After he was gone I turned off all the lights except for the reading lamp. I went to Theon's night table and rummaged around until I located the one book he had always intended to read but never did,
The Twelve Caesars
, the ancient text about the private and public lives of some of the most powerful men in history.

Theon had that book as a kind of counterbalance to my ever-changing library, but it was more than that. Theon saw himself as some kind of working royalty. He was king of the fuck flicks in the old days when he made a movie every week. Even after his star waned and he began living off my money and fame he acted as if everything centered
around him. The historical work was a kind of talisman for his ego.

I decided to read it for him as an offering to his death.

I had just settled in and opened the book to the preface when Rash came back into the bedroom.

“That was quick,” I said.

“I don't usually watch films like that. My parents thought they were trash and every girlfriend I ever had was too proper to want to see one.”

“You could have watched it with some guys,” I suggested, putting
The Twelve Caesars
to rest on the night table.

“I get nervous around guys even when they're just talking about sex,” he said as he got under the covers.

I cut off the light and turned my back to him. For a long while he lay behind me, motionless.

“Hold me, Rash.”

He curled up behind me, managing to get his arm around me without caressing my breasts. He exhaled with some strength and then did so again. After that his breathing was normal—for a while.

“I have a son,” I said.

“How old is he?”

“Five. He'll be six in December.”

“Where is he?”

“At my stepsister's house.”

“While you go through this funeral stuff?”
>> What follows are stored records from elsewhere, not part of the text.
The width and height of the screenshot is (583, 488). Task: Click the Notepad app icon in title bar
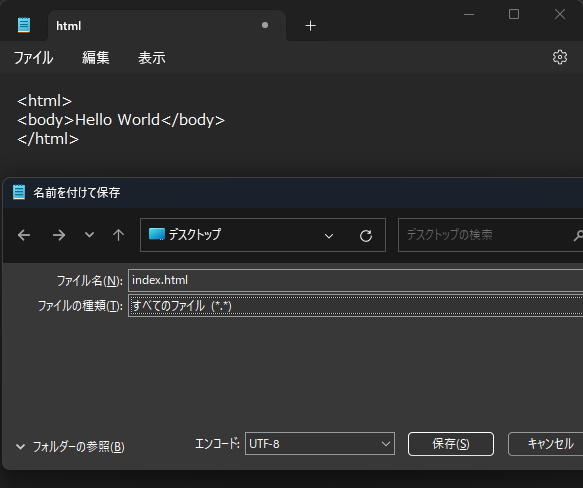[x=24, y=25]
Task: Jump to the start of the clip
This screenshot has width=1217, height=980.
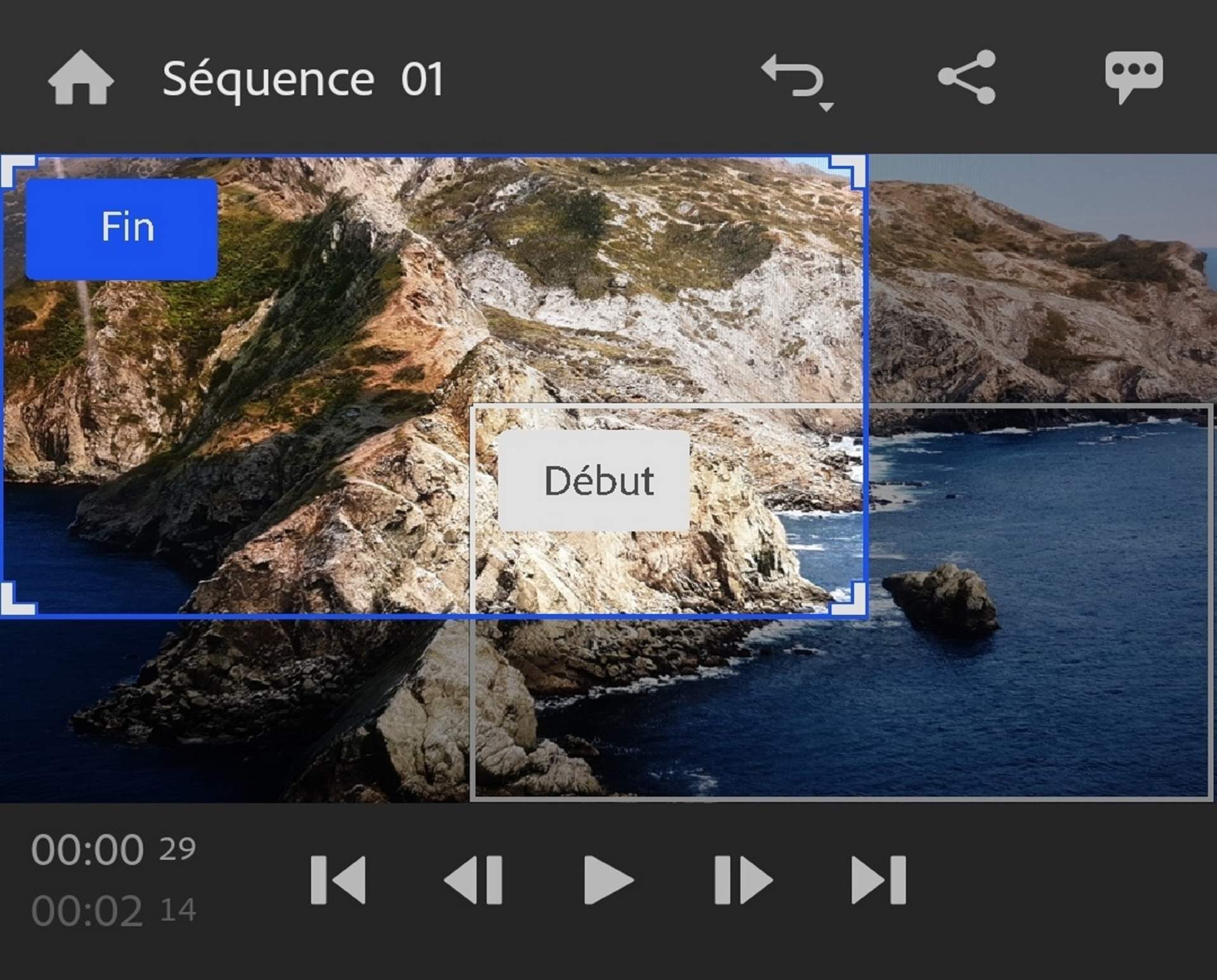Action: pyautogui.click(x=338, y=880)
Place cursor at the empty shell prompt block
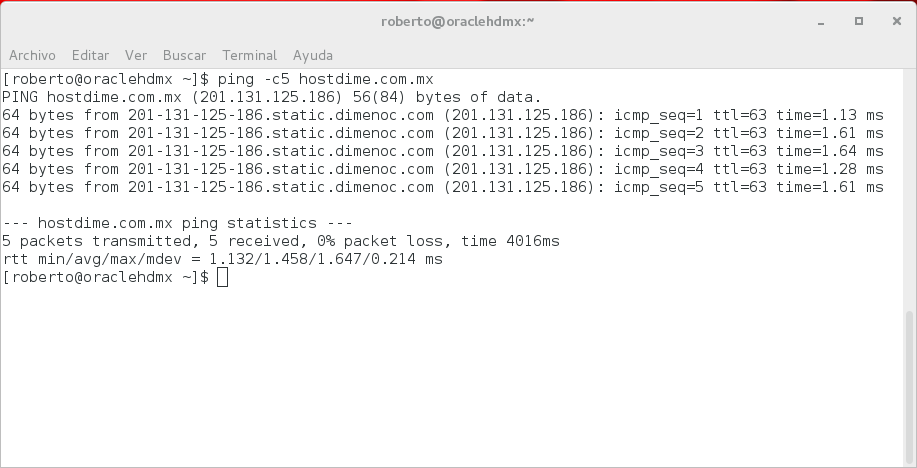 222,278
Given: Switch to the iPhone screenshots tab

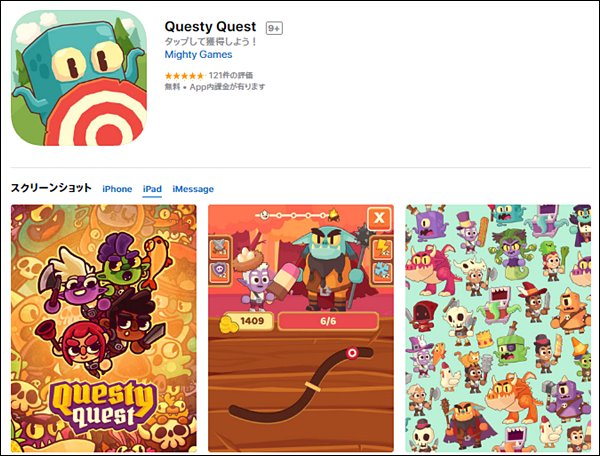Looking at the screenshot, I should 117,189.
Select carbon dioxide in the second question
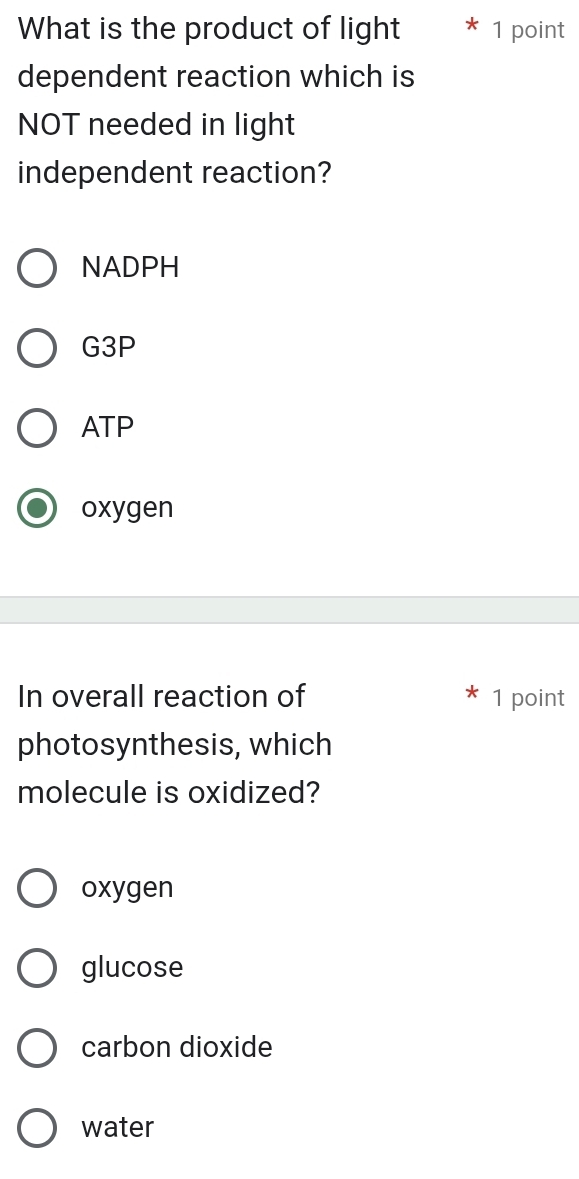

“No. He lives with her. My brother Cornell was trying to find me unfit to raise a child when I was pregnant and so Delilah took Edison in.”

“Edison's a nice name.”

Rash managed to say just the right thing even though he wasn't trying.

“It's my father's brother's name. He raised my father and one time, when I was a little girl talking about when I grew up and became a mom, my dad said that the only thing he wanted was if I had a son that I'd name him Edison after my dead uncle.”

“That's the perfect way to honor your father,” Rash said, and I pulled his arms up to my breast.

For a moment he held his breath.

“Um,” he said.

“Yes?”

“Why aren't we having sex?”

“I'm not,” I said. “You have the room across the hall.”

“Uh, okay, but why aren't you?”

“In the last four weeks I've had unprotected sex with at least sixteen men and almost as many women. We all have regular checkups and most of us are professional enough not to work if we think we're sick. But I won't know about my health for sure until at least nine months from my last sexual encounter.

“And even if that wasn't true, you have to know that sex to me is like cornflakes or toothpaste. I don't connect it with love or even mild concern. I don't anticipate sex; I dread it.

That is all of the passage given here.